The stationmaster involved in Greece’s worst-ever train disaster is due to appear in court on Saturday after massive protests broke out over the crash that killed at least 57 people.
Thousands of protesters have demonstrated across the country since Tuesday’s collision between a passenger train and a freight train, with public anger rising over the government’s failure to manage the rail network.
The 59-year-old station master in Larissa, central Greece, has admitted responsibility for the accident, in which the two trains ran on the same track for miles.
The train was carrying many students returning from a holiday weekend and the dead included at least nine young people studying at Aristotle University in Thessaloniki, while another 26 were injured.
Prime Minister Kyriakos Mitsotakis, who is seeking re-election this spring, blames the disaster on “tragic human error”.
But protests blaming government mismanagement continued on Friday in the capital Athens and several major cities across Greece, with more planned for the weekend.
“What happened was not an accident, it was a crime,” 23-year-old Sophia Hatzopoulou, a philosophy student in Thessaloniki who was visibly angry, told AFP news agency. “We can’t see all this happening and remain indifferent.”
She added that she and her classmates “knew people who were killed or injured”.
“It’s like a part of us has been lost.”
The stationmaster is due to appear in court on charges of negligent homicide.
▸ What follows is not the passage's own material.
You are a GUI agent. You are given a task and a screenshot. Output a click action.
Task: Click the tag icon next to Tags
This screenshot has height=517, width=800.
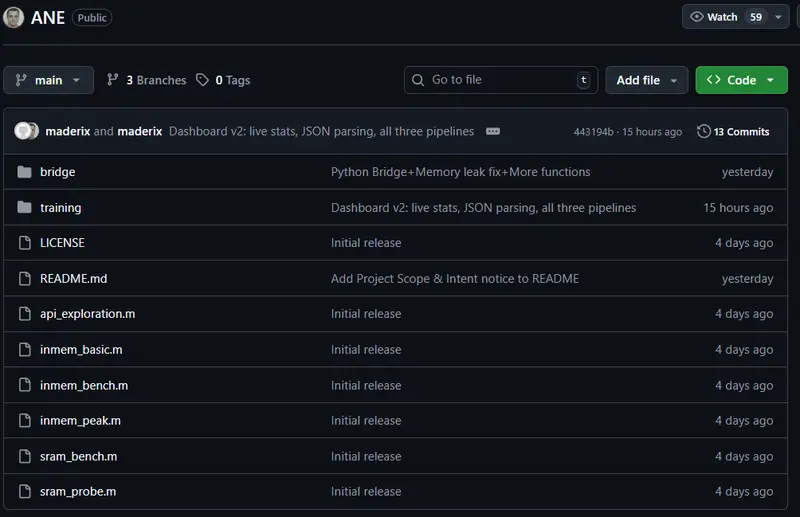pyautogui.click(x=203, y=80)
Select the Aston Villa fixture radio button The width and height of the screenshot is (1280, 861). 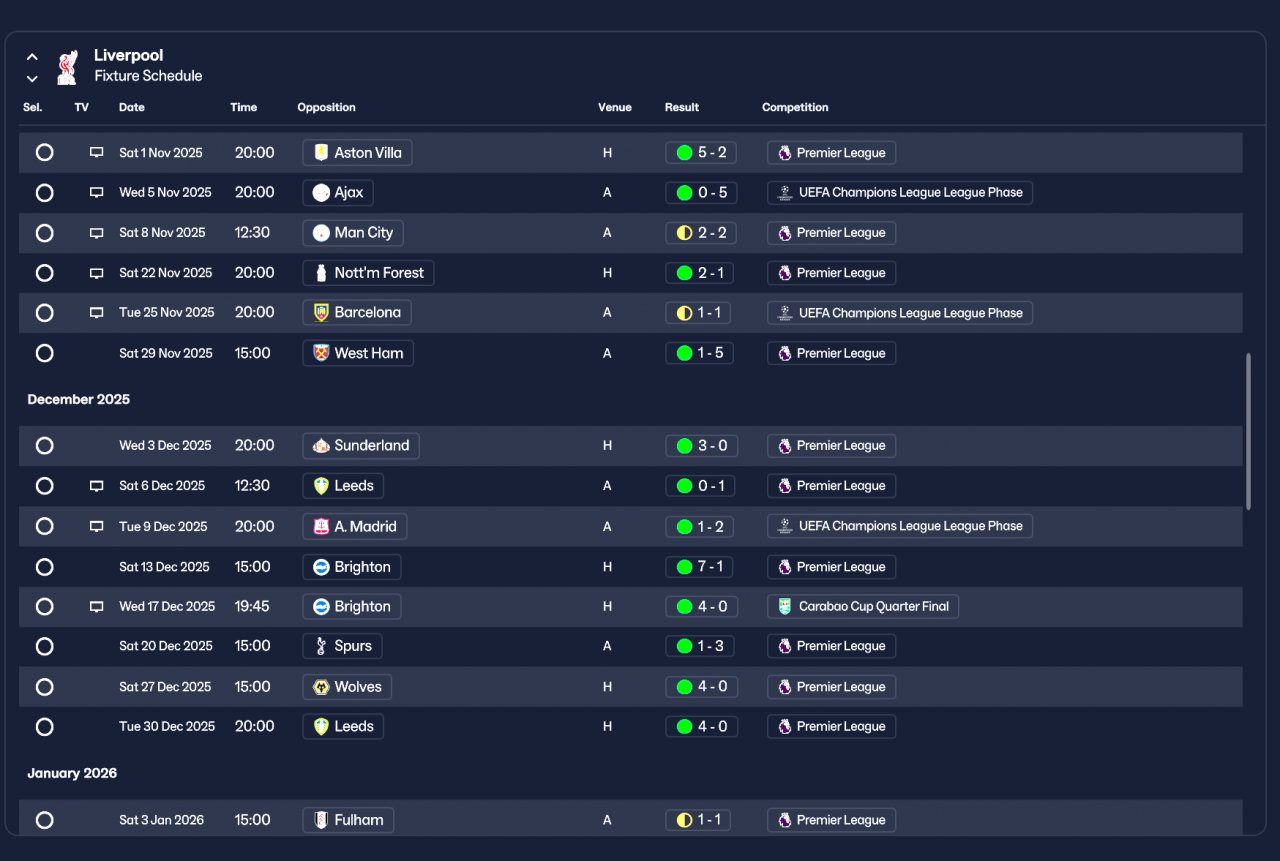pos(44,153)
He faces life in prison if found guilty, but his lawyer has argued there were other factors involved.
“My client has accepted his share of responsibility,” lawyer Stefanos Pantzartzidis said on Thursday. “But we shouldn’t focus on a tree when there’s a forest behind it.”
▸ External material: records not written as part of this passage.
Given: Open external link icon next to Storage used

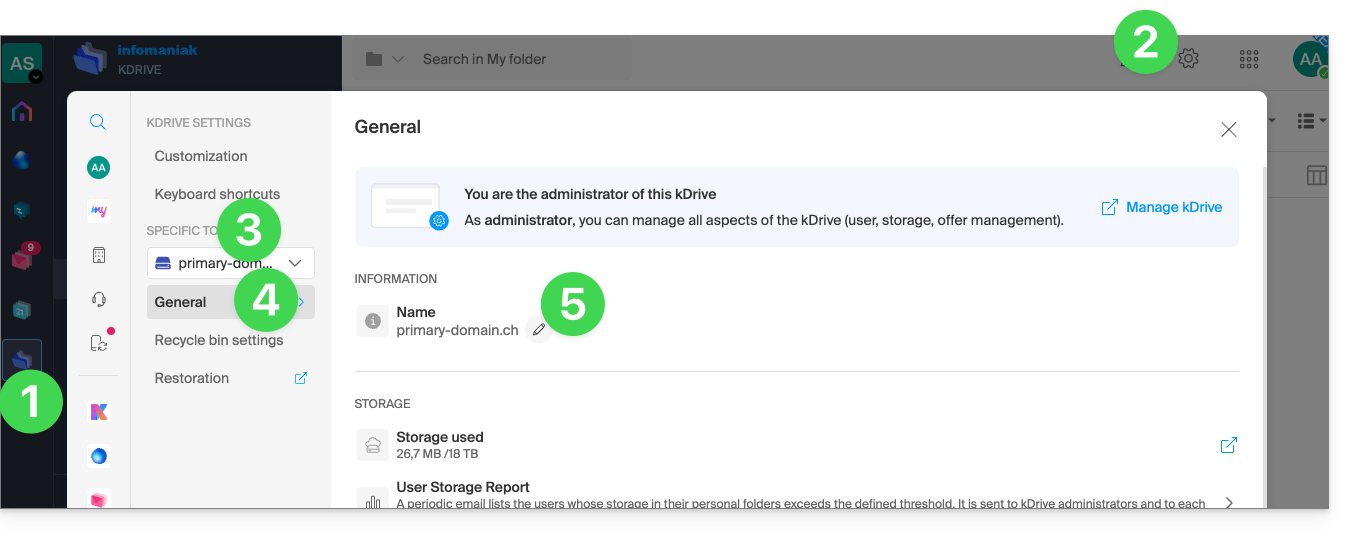Looking at the screenshot, I should [1229, 445].
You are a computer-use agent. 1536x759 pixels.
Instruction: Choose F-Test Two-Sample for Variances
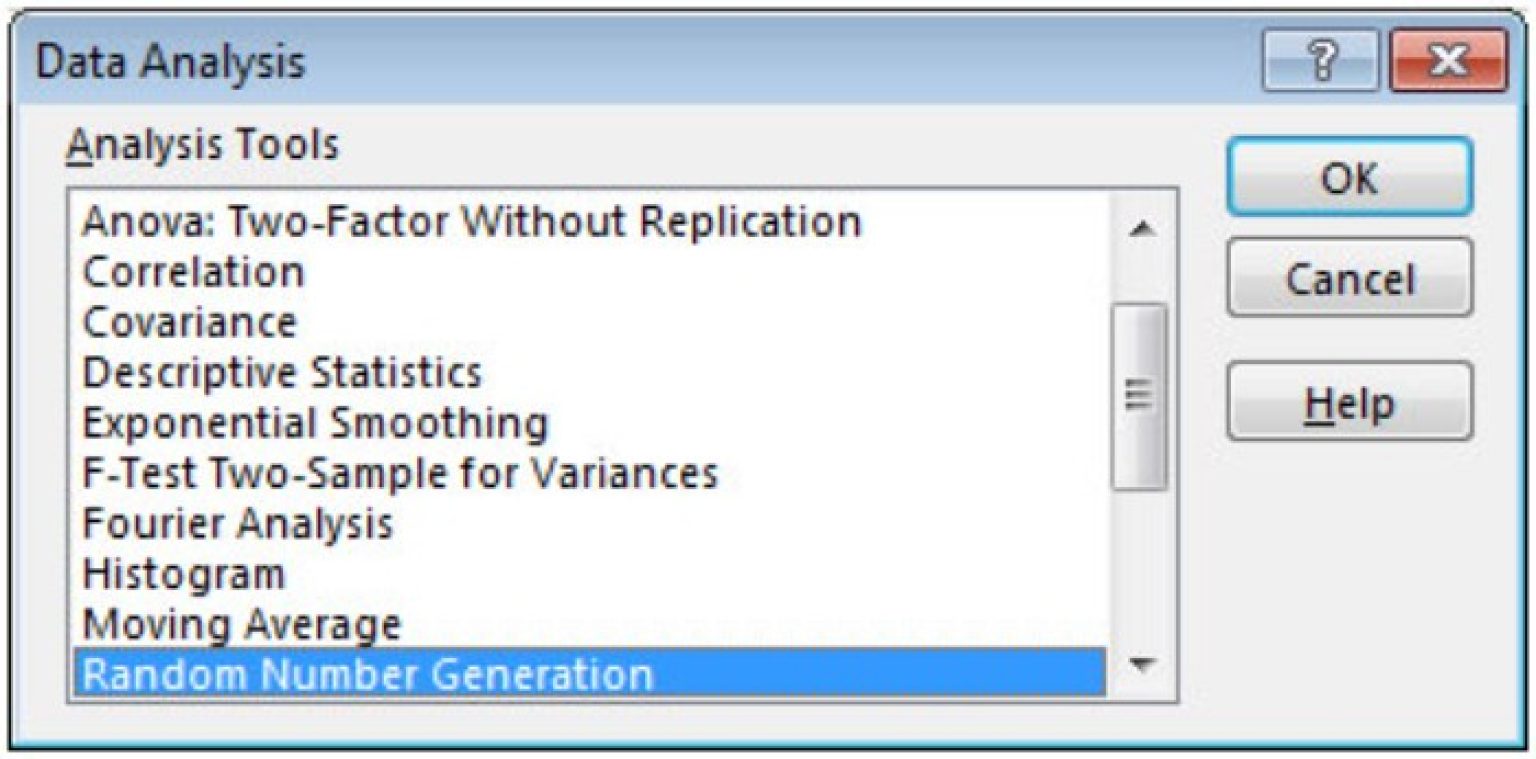coord(400,473)
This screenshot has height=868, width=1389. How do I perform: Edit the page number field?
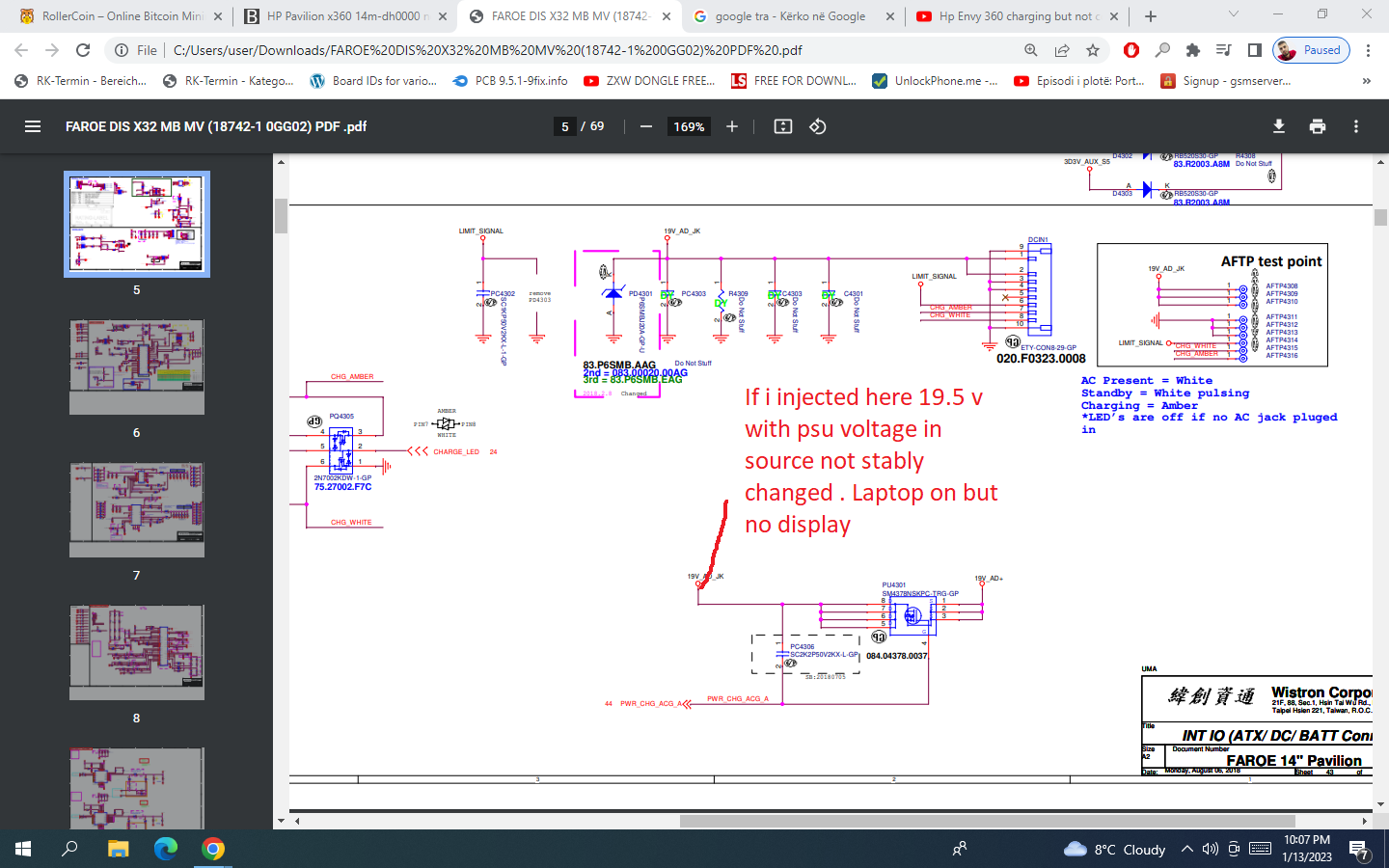565,126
The country’s public broadcaster ERT reported that the stationmaster had been appointed to the post just 40 days earlier – and after just three months of training.
Thousands gathered on Friday outside the headquarters of operators Hellenic Train in Athens – which took over network operations in 2017 – to protest the decades-long failure to improve the safety of the rail network, despite close calls in recent years.
Hundreds of people held a minute’s silence outside the Greek parliament in tribute to the victims of the disaster.
During the rally in Syntagma Square, adjacent to parliament, officers fired tear gas and stun grenades at protesters who threw stones and Molotov cocktails, an AFP reporter said. About 3,000 people came to the demonstration.
A similar number demonstrated in Thessaloniki, Greece’s second-largest city, where police on Thursday had reported clashes with protesters throwing rocks and petrol bombs.
Demonstrations also took place in other Greek cities on Friday: about 700 protesters showed up in Larissa, the town closest to the site of the disaster, while 500 protesters demonstrated in the university town of Patras in the southwestern Peloponnese, police said .
Roubini Leontari, the chief coroner of Larissa General Hospital, told ERT on Thursday that more than 10 people are still missing, including two Cypriots.
Greek rail services were paralyzed on Thursday by striking workers who claimed mismanagement of the network by successive governments contributed to the deadly clash.
The strike lasted until Friday and will continue for another 48 hours.

Railway unions say safety problems on the Athens-Thessaloniki railway line have been known for years.
Legal sources suggested that investigators were considering criminal charges against members of Hellenic Train’s management.
Police seized audio files and other items during a raid at Larissa train station in central Greece, where the crash took place, a judicial source said.
For decades, Greece’s 2,552km rail network has been plagued by mismanagement, poor maintenance and obsolete equipment.
After the country’s transport minister resigned on Wednesday in the wake of the crash, his replacement, Giorgos Gerapetritis, promised a “full review of the political system and the state”.
Safety systems on the line are still not fully automated, five years after Greek state rail operator TrainOSE was privatized and sold to Italy’s Ferrovie dello Stato Italiane to become Hellenic Train.